Some question Dunham’s motives in regularly debasing Marnie. Is there something funnier—or more darkly satisfying—about watching the pretty girl make a fool of herself? Williams’ response, in essence:
puh-lease. “The women that are killing it in comedy these days, some are gorgeous, some aren’t,” she says. “There’s that thing that makes people funny or not, and that, thank God, seems to be the most important currency.” (Williams’ own sense of humor is, according to co-star Zosia Mamet, “a little bit dark and slightly askew.” Dunham describes it as “surprisingly raunchy, despite the fact that she knows a lot of big words.”)
Still, while it’s possible to imagine Dunham having actually suffered some of her show’s humiliations, it’s hard to picture Williams jilted and working as a barista, the way Marnie is in this season’s opener. In real life, Williams has been involved for three years with digital superstar Ricky Van Veen—the type of nerdy-hot guy who sells the comedy site (CollegeHumor) he co-founded as a Wake Forest undergrad to Barry Diller’s IAC for a rumored $20 million. And don’t expect the overshares typical of her generation: Williams is sitting out the social-media revolution. She claims she hasn’t Googled herself in four years.
That would mean she’s missed out on some potshots about her noticeable shrinkage since
Girls premiered—though it was noted on-screen, when Marnie’s mother (Rita Wilson) told her she had a big head and a tiny body, like a Macy’s parade float. “When we shot the pilot, I was fresh out of college,” Williams says, shrugging. “I don’t know anyone who looks like they did in college. I was still a little puffy, for lack of a better word. This is just my size, and it has been for four years, but because that was the pilot, that’s how everyone saw me.” For the record, she wouldn’t starve herself to suit a director. “If it’s for a role, absolutely, but if someone said, ‘You could lose a couple pounds,’ I would say, ‘Oh my God, go fuck yourself.’ ”

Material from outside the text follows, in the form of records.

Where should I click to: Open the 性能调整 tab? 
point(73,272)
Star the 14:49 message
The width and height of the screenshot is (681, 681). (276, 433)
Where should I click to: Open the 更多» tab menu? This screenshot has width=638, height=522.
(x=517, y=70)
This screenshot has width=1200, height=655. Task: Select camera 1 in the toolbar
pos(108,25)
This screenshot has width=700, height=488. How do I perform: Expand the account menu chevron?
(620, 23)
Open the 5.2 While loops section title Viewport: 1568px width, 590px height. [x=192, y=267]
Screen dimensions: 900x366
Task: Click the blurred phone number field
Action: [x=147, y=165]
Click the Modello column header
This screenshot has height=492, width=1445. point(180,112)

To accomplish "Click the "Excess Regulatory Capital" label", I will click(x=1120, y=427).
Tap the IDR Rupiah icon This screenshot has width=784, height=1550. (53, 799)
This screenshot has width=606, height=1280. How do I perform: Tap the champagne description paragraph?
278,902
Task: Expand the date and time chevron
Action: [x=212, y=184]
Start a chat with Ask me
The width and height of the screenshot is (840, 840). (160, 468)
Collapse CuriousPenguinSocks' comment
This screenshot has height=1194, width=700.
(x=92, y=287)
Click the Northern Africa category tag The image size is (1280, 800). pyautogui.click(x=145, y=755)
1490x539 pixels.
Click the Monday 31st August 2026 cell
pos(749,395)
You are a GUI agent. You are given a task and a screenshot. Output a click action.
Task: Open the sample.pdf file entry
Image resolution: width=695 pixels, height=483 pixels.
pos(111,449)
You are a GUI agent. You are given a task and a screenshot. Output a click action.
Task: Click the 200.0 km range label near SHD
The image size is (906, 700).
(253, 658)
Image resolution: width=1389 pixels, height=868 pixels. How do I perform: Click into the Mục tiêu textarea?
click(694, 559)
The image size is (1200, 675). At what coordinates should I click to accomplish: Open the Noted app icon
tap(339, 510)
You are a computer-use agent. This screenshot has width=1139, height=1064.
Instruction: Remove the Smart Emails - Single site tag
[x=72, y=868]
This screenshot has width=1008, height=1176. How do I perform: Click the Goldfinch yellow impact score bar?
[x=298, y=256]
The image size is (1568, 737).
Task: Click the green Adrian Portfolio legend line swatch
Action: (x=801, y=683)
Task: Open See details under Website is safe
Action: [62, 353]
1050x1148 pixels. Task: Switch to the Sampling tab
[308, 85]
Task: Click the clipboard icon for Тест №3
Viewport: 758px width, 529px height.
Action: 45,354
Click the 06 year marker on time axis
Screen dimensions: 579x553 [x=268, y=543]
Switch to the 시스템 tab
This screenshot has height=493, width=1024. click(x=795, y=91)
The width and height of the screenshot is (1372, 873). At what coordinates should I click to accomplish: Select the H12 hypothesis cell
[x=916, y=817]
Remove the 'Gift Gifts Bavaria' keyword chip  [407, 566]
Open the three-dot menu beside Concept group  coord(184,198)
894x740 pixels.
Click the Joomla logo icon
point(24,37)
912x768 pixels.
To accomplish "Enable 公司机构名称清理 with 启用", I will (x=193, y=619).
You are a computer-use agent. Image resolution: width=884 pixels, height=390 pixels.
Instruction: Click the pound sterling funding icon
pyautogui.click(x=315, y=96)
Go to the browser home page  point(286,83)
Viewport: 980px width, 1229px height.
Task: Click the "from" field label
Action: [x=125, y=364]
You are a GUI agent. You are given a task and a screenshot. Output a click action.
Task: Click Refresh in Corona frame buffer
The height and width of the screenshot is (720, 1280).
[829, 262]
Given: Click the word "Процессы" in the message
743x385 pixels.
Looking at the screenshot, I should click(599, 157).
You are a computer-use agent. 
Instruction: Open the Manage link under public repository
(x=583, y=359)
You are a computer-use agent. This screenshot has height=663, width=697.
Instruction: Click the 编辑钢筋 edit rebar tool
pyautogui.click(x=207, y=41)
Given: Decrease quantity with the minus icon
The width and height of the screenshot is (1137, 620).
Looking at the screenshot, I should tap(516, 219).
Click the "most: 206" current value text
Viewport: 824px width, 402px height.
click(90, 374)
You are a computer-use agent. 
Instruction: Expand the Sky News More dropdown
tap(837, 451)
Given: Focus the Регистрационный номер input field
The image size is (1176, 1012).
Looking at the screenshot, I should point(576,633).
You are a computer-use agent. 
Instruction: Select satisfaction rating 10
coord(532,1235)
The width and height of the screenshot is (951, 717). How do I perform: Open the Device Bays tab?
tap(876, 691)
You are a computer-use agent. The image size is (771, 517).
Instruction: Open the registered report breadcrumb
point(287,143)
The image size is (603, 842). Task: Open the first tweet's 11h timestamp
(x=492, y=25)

Perhaps it’s the logical result of growing up with a high-profile parent, but Williams seems uncannily aware of the image she’s crafting—starting with fashion, which she says “is a fun area to educate myself about, and I’m still learning, but it’s a pure extracurricular.” On the red carpet, she has skewed high-end American classic, often in Oscar de la Renta and Ralph Lauren—and that’s no accident. “I wanted to establish a baseline: Here’s what I look like, I have long brown hair, I wear this kind of dress, this is the deal. You can count on it!” The inspiration behind the theory is telling. “Look at Jennifer Aniston: She’s America’s sweetheart for a reason. You know what she’s going to look like when she shows up to something, and there’s something so comfortable about that.”
When we met, Williams was working with a dialect coach before an audition for a film set in seventeenth-century Holland. “I want to play a villain. I want to play a romantic heroine. I want to play someone who’s
on heroin,” she says. “There’s nothing I don’t want to do. I want to play a guy at some point. I’ll gain 100 pounds, I’ll cut my hair off, I’ll do whatever. I’m not precious about any of it.” Meyers, for one, envisions her as a future rom-com queen. “You’d want her to play an incredibly intelligent person who thinks she’s smart enough to have her life figured out, but the minute the first thing goes wrong, she kind of falls to pieces,” he says. “That's what’s so great about Allison. She plays intelligence really well, but she also plays the frustration of not having been as smart as she thought she was.”